The Supreme Court yesterday upheld two lower court decisions to extend the detention of former opposition CNRP president Kem Sokha for another six months on treason charges over conspiring with a foreign power to topple the government.
After a hearing that lasted about one hour, the Supreme Court shot down a request from Mr Sokha’s lawyers to nullify the verdict issued by the Appeal Court in March that upheld the municipal court’s decision to extend Mr Sokha’s detention.
Khim Ponn, presiding judge at the Supreme Court, said the Appeal Court was correct to uphold the Phnom Penh Municipal Court decision.
“The Supreme Court decides to uphold the verdict of the Court of Appeal from March 27,” he said.
On March 5, Phnom Penh Municipal Court Investigating Judge Ky Rithy and deputy prosecutor Sieng Sok questioned Mr Sokha at Trapraing Thlong prison in Tbong Khmum province to determine whether his six-month detention should be extended.
According to court spokesman Ly Sophanna, Judge Rithy decided to extend the provisional detention of Mr Sokha so further investigations could be carried out on his case.
Ouk Kimseth, deputy general prosecutor, said during the Supreme Court hearing that the former opposition leader should remain behind bars pending his trial because his charges affect national security.
“It is treason,” he said. “These charges seriously impact national security.”
Pheng Heng, one of Mr Sokha’s defence lawyers, said outside the court after the ruling that he was very disappointed.
“We are not satisfied with this decision because the court did not consider basic rights of freedom,” Mr Heng said.
For an adult involved in a felony, provisional detention may not exceed six months; however, when this period ends, an investigating judge may extend the detention for another six months with a proper and express statement of reasons.
Mr Sokha was arrested on September 3 over comments he made in 2013 video footage from Australia-based CBN news, which showed him saying that the US government had been helping him to push for a regime change in Cambodia since 1993.

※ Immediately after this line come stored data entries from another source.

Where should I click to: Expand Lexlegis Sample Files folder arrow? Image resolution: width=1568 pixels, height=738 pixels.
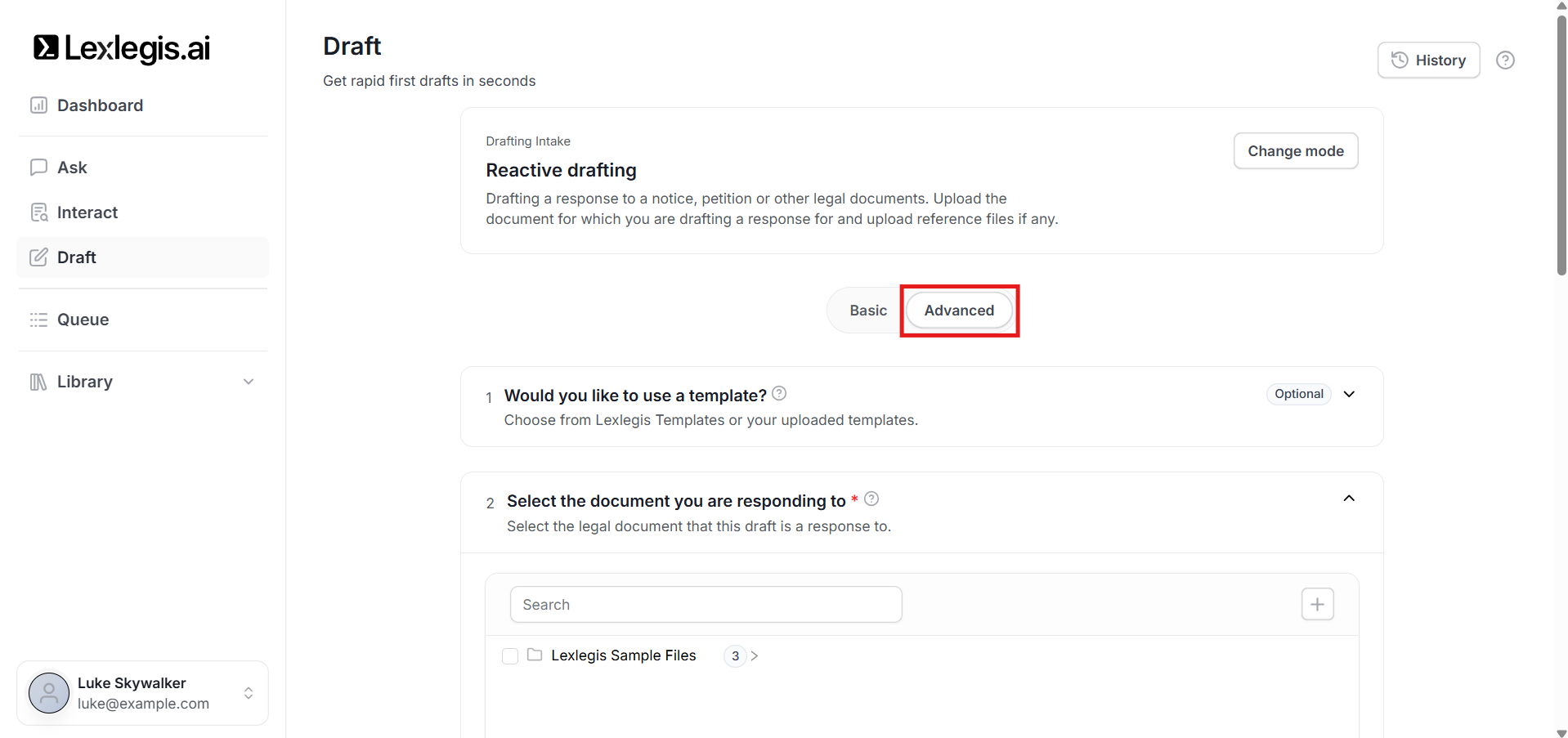[x=754, y=656]
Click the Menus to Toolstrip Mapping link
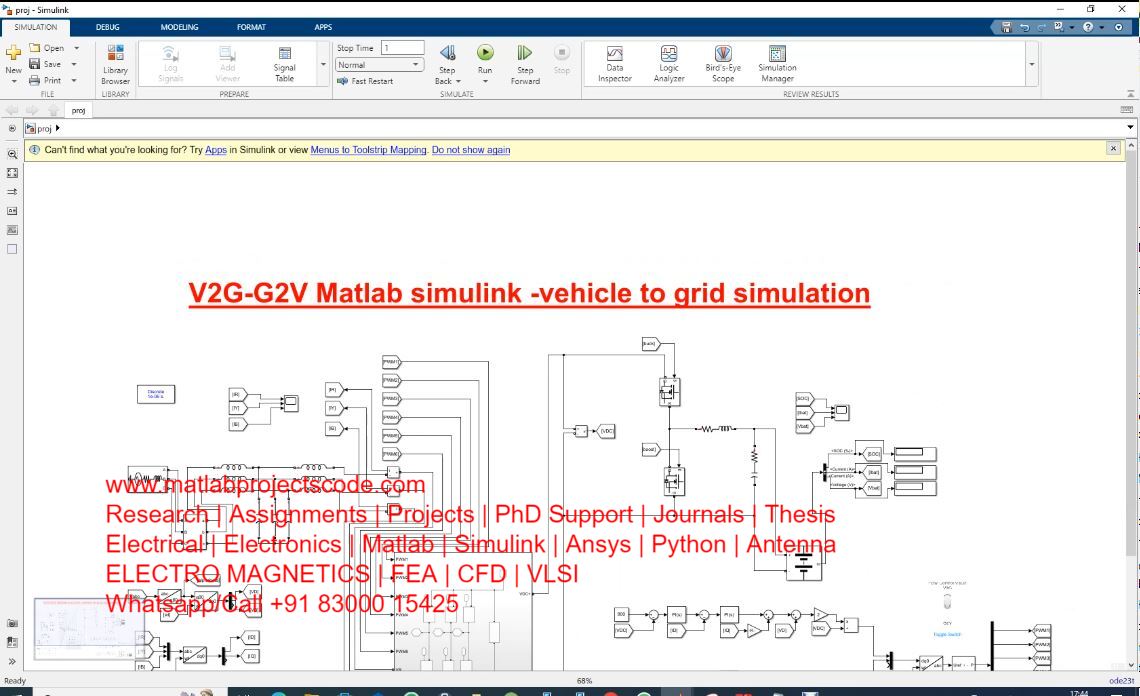 [368, 150]
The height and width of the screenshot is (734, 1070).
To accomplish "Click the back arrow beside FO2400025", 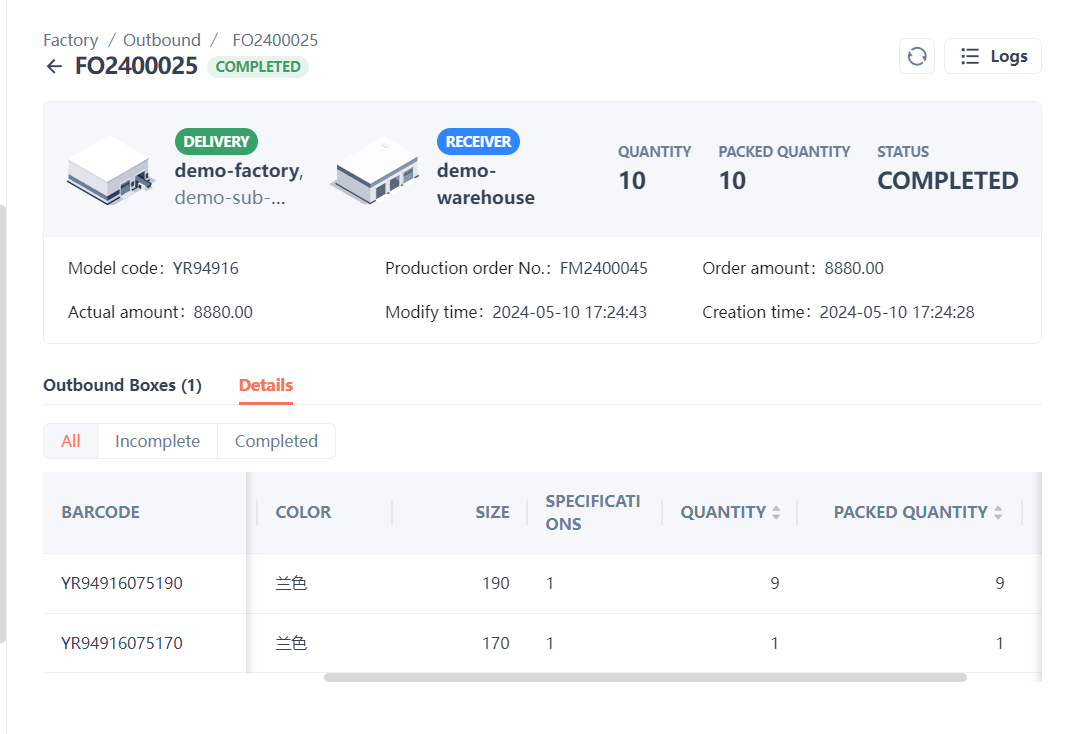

The CNRP was then dissolved by the Supreme Court in November and 118 senior party members were barred from politic for five years.
Sok Eysan, spokesman for the ruling CPP, said he agreed with the verdict issued by the Supreme Court.
“It is at the discretion of the judges and they were correct because his charges are felonies that impact national security,” Mr Eysan said.
Meanwhile, Mr Sokha’s lawyers are attempting to gain permission from the municipal court to allow their client to receive medical treatment overseas.
Lawyers representing Mr Sokha have filed a request to the court asking that it allow him to receive medical treatment in Singapore.